-- INPUT DATA follows --

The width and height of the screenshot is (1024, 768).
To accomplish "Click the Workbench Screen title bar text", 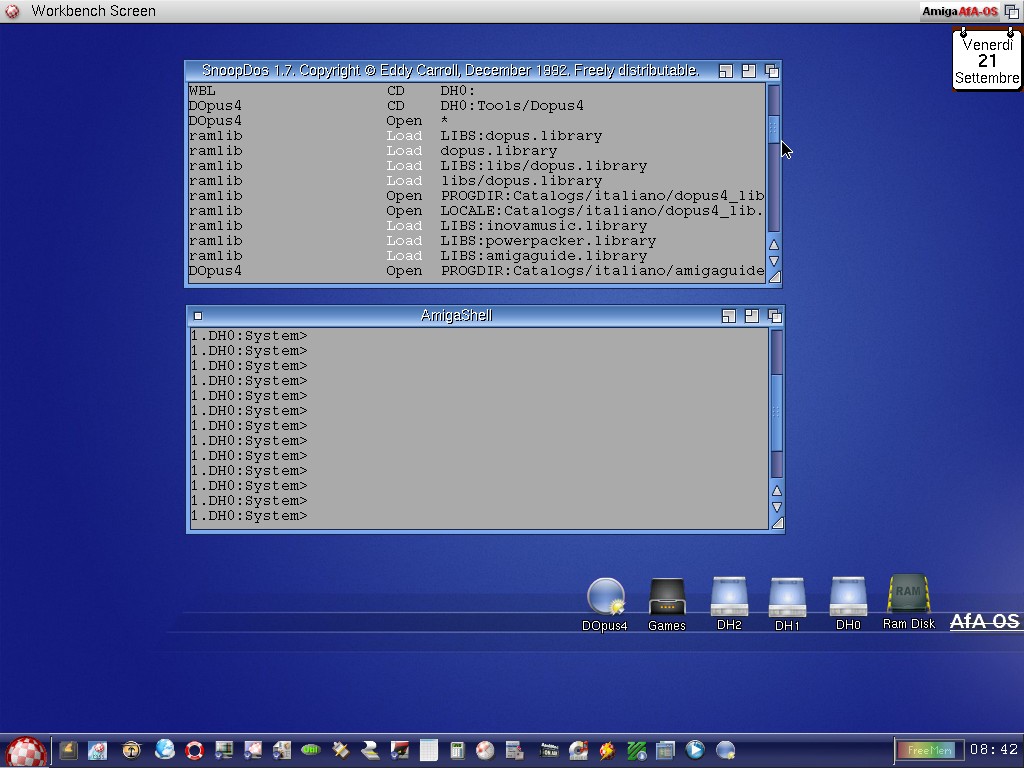I will click(93, 11).
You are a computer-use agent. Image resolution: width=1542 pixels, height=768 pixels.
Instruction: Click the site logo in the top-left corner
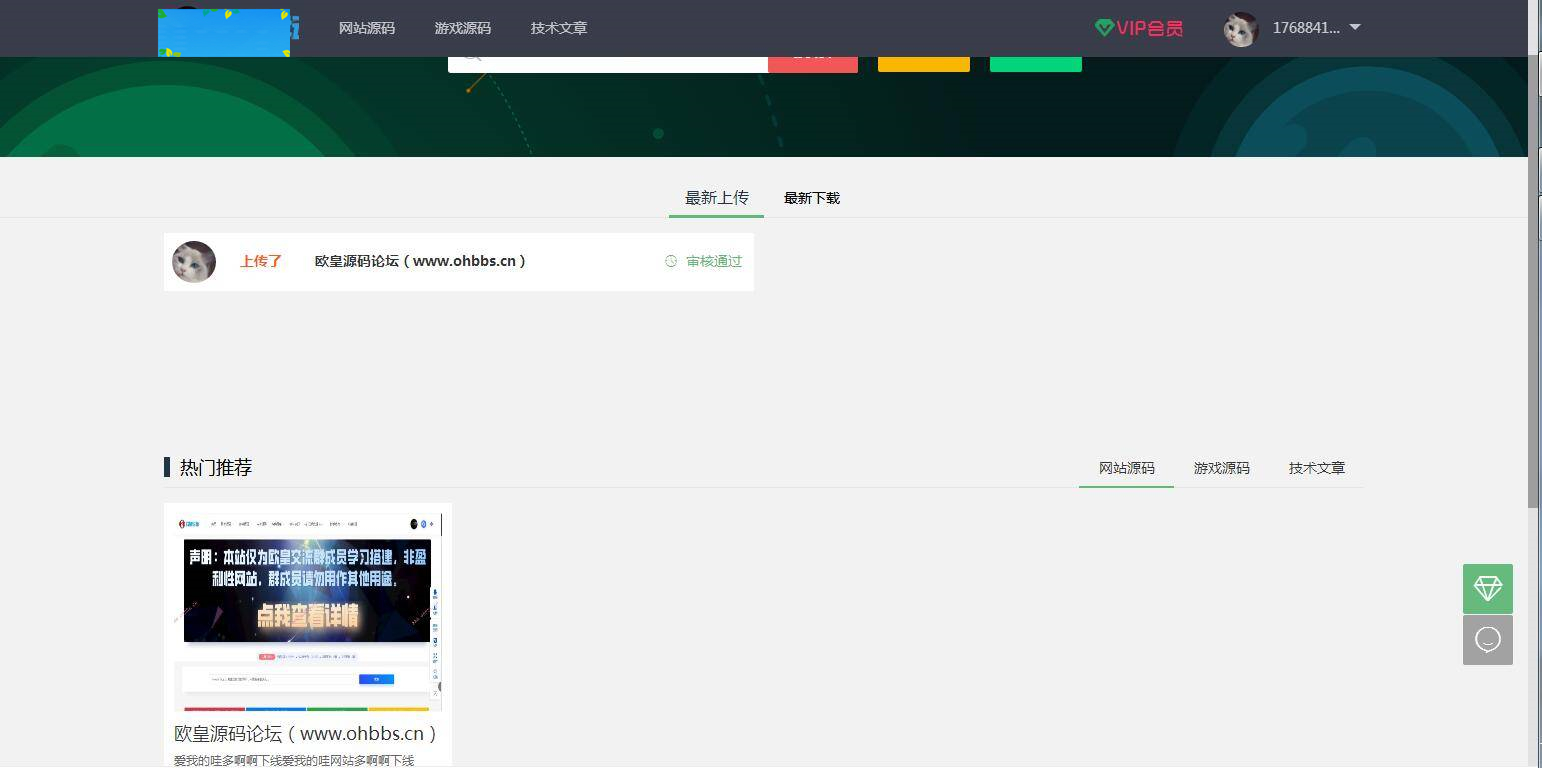[x=225, y=31]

-- INPUT DATA concluded --

▶ [WHAT NEEDS TO BE DONE]: Print only the lines from the one with "Instruction: Click the" through the last line of the data above, exactly and with both ends, and please omit any pictures.

▶ [RESPONSE TO THE TASK]:
Instruction: Click the site logo in the top-left corner
[x=225, y=31]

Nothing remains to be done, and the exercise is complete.